• **TASK ITEM**
Without the pictures, set down exactly the lines from the one that contains "Viewport: 652px width, 478px" to the end of the entries, both included, and nothing besides.

____

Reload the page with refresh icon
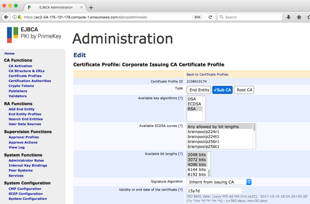Screen dimensions: 310x204 click(210, 17)

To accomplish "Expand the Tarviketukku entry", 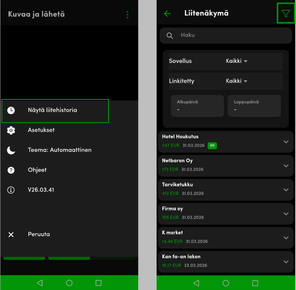I will pos(286,190).
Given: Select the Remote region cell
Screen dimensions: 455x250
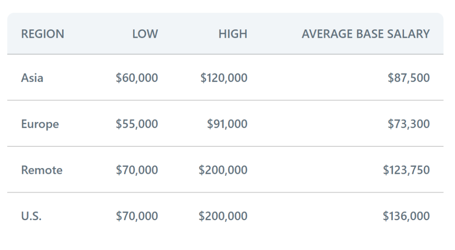Looking at the screenshot, I should 42,170.
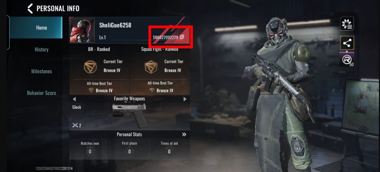This screenshot has width=380, height=172.
Task: Open the Behavior Score tab
Action: (x=41, y=93)
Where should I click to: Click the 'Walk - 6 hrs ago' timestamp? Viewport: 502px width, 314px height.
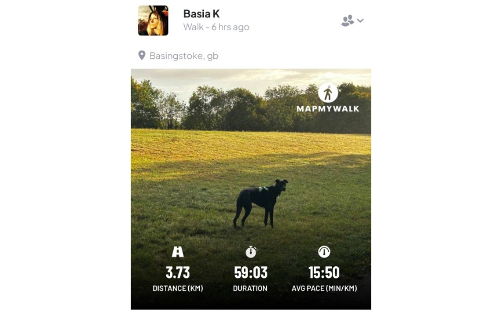point(216,27)
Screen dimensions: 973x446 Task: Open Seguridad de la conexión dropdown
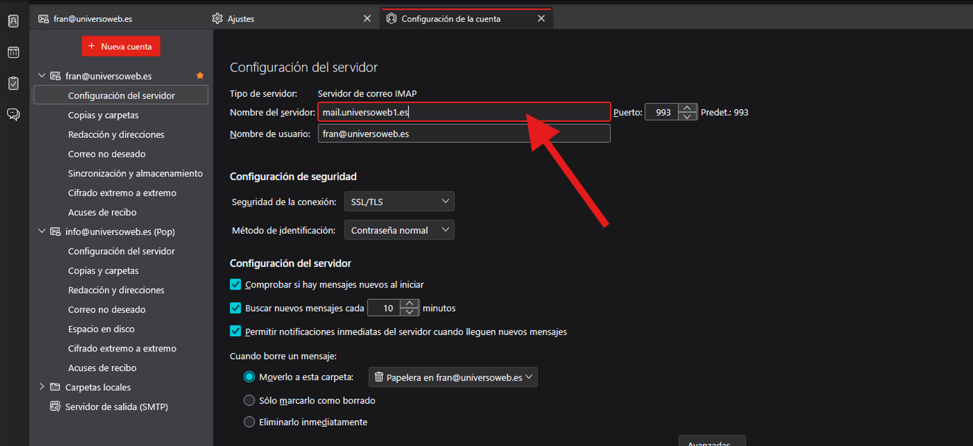tap(399, 202)
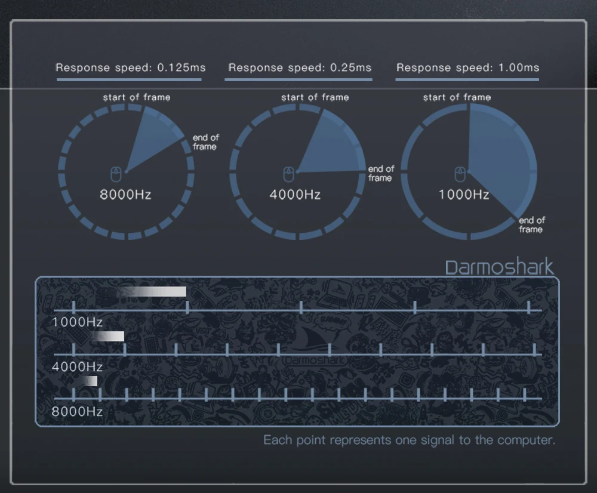Screen dimensions: 597x493
Task: Click the 1000Hz label inside the right dial
Action: (464, 195)
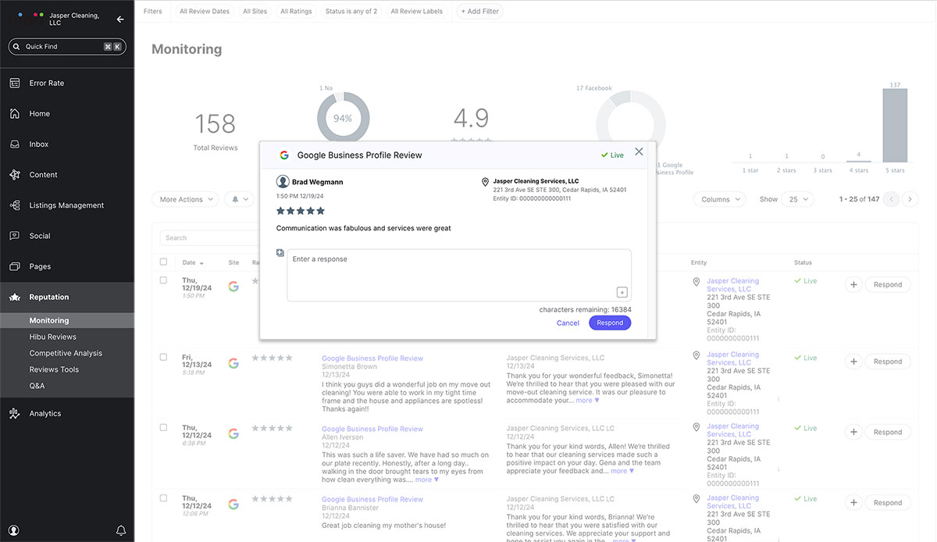Click the Cancel link in the review dialog
937x542 pixels.
568,323
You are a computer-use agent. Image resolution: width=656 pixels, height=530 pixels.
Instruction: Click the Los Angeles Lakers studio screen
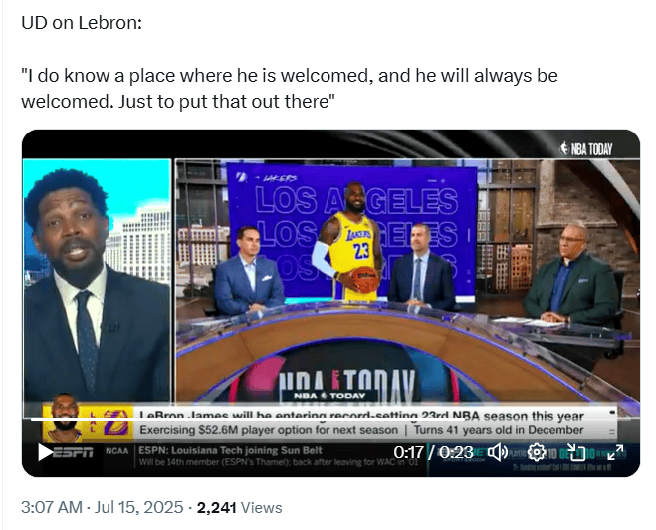tap(351, 231)
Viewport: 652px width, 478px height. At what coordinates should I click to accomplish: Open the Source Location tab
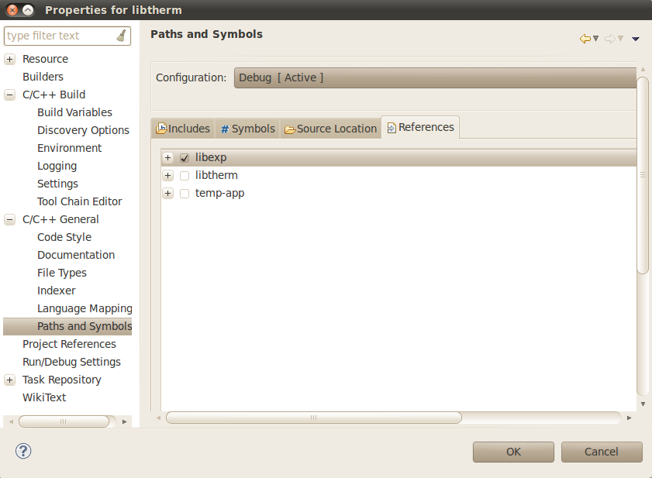tap(337, 129)
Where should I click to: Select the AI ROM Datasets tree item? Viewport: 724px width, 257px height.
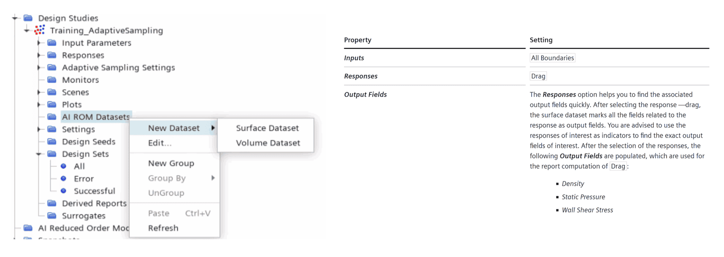click(x=95, y=117)
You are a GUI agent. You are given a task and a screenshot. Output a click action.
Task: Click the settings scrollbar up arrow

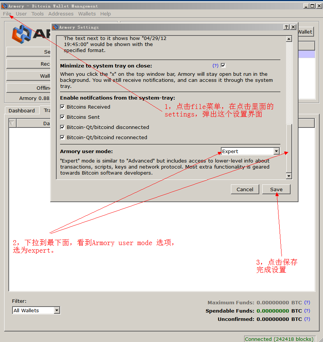[289, 39]
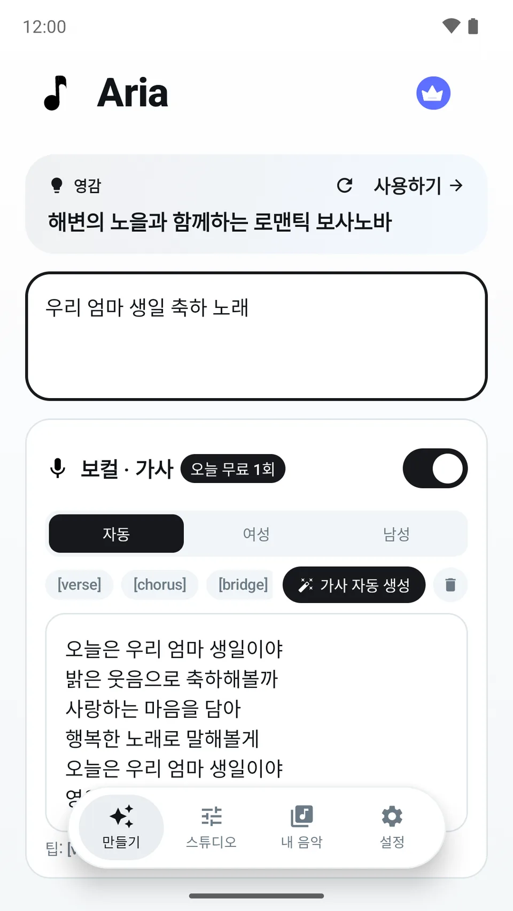Click the lightbulb inspiration icon
The image size is (513, 911).
click(57, 185)
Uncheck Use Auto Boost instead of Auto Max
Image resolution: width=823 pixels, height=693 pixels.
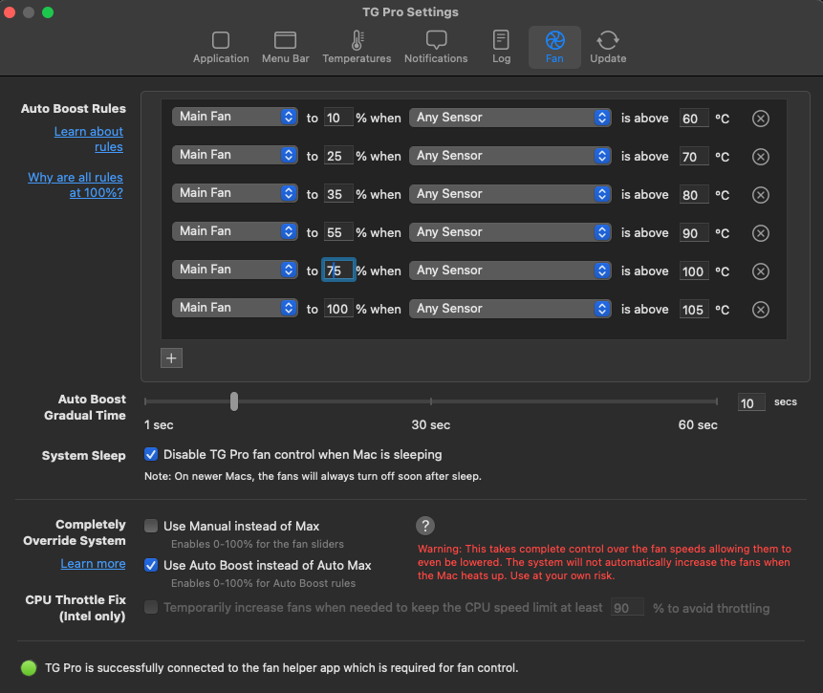click(151, 565)
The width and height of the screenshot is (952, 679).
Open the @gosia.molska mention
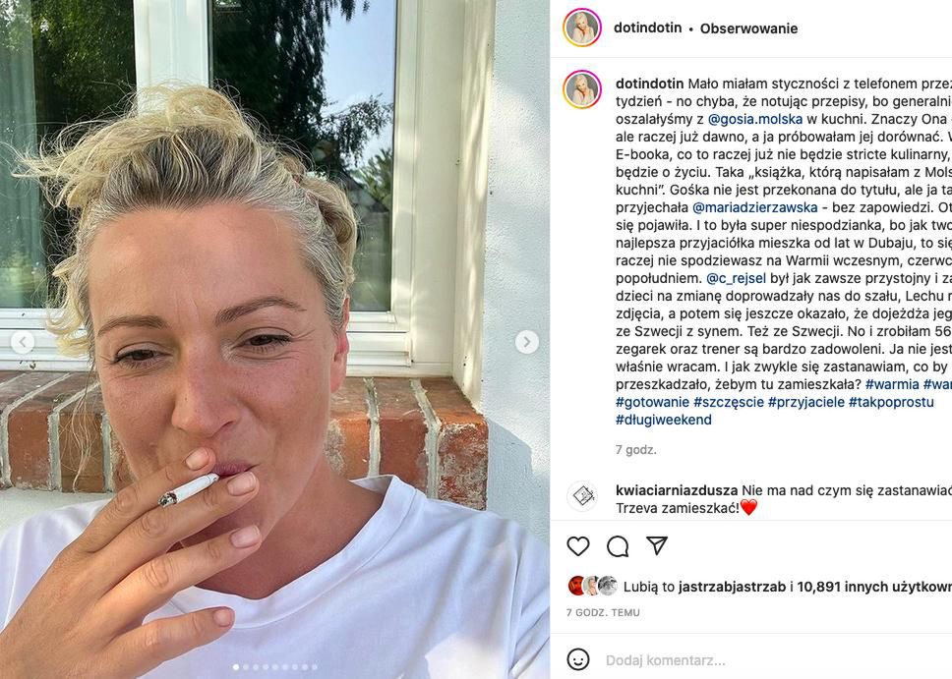pos(755,119)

____

• **ANSWER TO THE PROBLEM**
Viewport: 652px width, 478px height. At what coordinates should I click to accomplish: Open the Source Location tab
tap(337, 129)
Where should I click to: Select the AI ROM Datasets tree item? Viewport: 724px width, 257px height.
click(x=95, y=117)
You are a GUI agent. You are given a task and a screenshot. Output a click action.
Task: Click the settings scrollbar up arrow

[289, 39]
Click the lightbulb inspiration icon
The image size is (513, 911).
click(57, 185)
Uncheck Use Auto Boost instead of Auto Max
Image resolution: width=823 pixels, height=693 pixels.
click(151, 565)
The width and height of the screenshot is (952, 679).
Open the @gosia.molska mention
pos(755,119)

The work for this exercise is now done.